Only the lines below starting at the one that contains "Where should I click to: Click the chevron" and ending at the one that contains "Open Exploits via" are to be reproduced, exactly and with both ends kept.

== SOURCE MATERIAL ==

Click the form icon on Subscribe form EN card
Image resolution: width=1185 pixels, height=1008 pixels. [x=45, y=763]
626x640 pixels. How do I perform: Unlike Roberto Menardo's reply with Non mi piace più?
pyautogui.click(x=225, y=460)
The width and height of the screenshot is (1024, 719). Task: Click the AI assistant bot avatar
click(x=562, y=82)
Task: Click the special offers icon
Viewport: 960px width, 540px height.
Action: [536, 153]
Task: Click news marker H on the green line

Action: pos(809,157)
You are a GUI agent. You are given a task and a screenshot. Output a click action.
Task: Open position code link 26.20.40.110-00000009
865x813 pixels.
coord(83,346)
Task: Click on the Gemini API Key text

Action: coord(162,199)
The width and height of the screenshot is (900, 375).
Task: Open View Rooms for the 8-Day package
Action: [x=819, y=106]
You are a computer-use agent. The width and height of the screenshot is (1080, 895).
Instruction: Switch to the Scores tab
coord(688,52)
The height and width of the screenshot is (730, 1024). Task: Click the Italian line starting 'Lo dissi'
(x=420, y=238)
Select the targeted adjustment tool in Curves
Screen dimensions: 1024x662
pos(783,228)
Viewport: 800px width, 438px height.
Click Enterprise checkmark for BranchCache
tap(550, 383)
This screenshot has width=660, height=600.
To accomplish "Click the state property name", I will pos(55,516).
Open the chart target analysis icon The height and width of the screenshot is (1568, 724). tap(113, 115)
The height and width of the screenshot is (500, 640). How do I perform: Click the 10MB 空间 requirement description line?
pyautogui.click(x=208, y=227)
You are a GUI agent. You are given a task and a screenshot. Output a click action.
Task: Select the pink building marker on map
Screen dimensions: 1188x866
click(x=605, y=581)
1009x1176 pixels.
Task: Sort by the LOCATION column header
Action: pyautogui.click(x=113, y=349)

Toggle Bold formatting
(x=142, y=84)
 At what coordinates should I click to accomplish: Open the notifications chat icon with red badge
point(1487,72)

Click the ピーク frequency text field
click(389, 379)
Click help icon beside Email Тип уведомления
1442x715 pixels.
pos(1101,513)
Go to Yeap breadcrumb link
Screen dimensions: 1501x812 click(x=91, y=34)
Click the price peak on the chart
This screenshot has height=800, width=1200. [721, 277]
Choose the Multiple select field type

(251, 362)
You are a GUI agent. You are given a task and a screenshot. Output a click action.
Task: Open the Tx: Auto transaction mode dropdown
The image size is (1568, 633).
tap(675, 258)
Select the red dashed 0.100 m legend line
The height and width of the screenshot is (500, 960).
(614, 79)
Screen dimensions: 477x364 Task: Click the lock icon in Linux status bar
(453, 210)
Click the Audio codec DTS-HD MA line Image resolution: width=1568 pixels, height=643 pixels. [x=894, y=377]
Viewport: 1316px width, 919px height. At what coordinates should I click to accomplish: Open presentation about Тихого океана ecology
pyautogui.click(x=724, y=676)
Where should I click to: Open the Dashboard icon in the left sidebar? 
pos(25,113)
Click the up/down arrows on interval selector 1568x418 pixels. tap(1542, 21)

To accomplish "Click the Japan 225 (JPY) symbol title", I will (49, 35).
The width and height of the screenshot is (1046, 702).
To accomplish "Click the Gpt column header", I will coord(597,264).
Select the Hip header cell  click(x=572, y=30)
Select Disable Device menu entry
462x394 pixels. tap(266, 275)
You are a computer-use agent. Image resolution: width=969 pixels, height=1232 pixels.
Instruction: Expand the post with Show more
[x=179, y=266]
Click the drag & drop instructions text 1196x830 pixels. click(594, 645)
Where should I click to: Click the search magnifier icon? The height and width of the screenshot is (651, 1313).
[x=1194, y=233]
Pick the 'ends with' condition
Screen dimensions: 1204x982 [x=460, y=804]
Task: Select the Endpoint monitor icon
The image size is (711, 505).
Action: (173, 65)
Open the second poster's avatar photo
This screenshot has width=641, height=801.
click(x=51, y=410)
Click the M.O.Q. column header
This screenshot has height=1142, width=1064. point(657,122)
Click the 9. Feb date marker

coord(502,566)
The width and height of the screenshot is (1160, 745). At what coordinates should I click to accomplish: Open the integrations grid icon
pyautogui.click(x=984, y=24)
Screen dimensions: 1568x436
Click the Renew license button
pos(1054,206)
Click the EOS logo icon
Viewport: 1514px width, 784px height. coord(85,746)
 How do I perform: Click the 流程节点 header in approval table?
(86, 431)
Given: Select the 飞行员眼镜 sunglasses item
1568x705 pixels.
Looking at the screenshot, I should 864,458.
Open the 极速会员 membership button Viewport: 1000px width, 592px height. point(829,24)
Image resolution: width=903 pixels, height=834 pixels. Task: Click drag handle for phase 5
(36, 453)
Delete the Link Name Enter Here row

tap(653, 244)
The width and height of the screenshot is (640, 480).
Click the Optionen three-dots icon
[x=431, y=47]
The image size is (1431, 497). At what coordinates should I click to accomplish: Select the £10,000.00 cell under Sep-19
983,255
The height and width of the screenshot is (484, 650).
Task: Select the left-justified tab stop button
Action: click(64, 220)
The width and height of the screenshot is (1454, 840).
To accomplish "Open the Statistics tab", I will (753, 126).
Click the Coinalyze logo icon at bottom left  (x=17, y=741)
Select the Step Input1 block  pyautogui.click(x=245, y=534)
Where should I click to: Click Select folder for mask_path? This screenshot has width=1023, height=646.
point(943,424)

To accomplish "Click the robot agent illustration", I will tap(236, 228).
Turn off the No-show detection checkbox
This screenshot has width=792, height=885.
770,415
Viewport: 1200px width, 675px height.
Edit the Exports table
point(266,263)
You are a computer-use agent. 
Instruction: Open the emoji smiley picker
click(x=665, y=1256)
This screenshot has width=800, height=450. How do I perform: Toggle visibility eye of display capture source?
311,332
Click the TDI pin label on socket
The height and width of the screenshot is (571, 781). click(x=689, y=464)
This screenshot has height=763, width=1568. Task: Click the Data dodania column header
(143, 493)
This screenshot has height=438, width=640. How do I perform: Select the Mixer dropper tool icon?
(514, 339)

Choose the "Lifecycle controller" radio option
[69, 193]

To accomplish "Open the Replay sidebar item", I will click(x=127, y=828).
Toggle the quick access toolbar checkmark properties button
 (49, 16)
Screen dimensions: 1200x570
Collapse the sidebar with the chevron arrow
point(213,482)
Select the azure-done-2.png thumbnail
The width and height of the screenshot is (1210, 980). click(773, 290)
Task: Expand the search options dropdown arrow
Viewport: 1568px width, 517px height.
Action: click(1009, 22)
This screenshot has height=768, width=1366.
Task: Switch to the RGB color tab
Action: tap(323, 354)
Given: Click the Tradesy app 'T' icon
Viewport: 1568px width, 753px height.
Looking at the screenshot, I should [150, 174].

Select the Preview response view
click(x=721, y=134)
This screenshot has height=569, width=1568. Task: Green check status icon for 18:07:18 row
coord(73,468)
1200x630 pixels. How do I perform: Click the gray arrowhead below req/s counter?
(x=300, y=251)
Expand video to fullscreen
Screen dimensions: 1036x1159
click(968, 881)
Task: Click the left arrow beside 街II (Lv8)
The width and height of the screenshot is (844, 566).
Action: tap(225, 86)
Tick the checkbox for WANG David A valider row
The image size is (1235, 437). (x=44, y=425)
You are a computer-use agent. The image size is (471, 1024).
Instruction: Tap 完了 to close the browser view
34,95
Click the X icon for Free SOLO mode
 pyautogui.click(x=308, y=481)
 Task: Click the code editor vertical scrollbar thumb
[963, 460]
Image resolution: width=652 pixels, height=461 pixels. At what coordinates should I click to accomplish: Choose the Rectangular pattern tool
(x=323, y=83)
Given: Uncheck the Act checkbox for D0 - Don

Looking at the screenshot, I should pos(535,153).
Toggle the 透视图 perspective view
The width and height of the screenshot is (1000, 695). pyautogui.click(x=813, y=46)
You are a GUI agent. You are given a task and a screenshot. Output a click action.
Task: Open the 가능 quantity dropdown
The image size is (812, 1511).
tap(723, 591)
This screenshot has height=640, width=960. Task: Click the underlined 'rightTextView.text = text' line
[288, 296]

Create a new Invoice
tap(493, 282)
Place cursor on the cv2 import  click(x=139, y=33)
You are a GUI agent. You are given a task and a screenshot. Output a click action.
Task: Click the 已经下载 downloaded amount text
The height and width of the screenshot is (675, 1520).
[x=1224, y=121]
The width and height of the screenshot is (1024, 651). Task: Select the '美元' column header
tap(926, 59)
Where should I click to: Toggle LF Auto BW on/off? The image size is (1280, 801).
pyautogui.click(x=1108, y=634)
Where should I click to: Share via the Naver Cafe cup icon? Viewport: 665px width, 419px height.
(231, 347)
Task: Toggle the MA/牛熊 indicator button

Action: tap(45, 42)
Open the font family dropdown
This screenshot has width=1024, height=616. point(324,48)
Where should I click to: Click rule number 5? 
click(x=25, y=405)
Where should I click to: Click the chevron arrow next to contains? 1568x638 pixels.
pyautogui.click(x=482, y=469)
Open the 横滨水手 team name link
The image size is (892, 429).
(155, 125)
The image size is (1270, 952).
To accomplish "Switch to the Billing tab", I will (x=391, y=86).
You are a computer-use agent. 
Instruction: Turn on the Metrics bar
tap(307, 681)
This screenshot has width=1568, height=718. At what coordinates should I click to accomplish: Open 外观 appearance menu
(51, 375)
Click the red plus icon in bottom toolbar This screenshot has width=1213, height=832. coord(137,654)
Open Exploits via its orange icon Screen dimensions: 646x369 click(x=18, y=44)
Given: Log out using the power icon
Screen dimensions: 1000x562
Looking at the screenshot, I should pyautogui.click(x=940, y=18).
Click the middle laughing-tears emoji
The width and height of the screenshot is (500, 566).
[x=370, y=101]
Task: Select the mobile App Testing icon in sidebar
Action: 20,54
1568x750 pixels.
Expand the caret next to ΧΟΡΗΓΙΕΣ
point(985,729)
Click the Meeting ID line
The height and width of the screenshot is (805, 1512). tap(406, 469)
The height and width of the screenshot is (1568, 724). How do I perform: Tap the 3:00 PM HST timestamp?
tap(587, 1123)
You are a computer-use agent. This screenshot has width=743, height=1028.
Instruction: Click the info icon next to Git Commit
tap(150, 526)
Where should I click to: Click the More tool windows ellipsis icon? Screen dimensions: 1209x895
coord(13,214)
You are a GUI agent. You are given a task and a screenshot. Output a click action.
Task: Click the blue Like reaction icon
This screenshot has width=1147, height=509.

===

- _EXPECTED ANSWER_
Where should I click to: Click the chevron arrow next to contains? 1568x638 pixels.
pyautogui.click(x=482, y=469)
Open the 横滨水手 team name link
The image size is (892, 429).
(155, 125)
The image size is (1270, 952).
To accomplish "Switch to the Billing tab", I will (x=391, y=86).
You are a computer-use agent. 
Instruction: Turn on the Metrics bar
tap(307, 681)
This screenshot has width=1568, height=718. At what coordinates should I click to accomplish: Open 外观 appearance menu
(51, 375)
Click the red plus icon in bottom toolbar This screenshot has width=1213, height=832. coord(137,654)
Open Exploits via its orange icon Screen dimensions: 646x369 click(x=18, y=44)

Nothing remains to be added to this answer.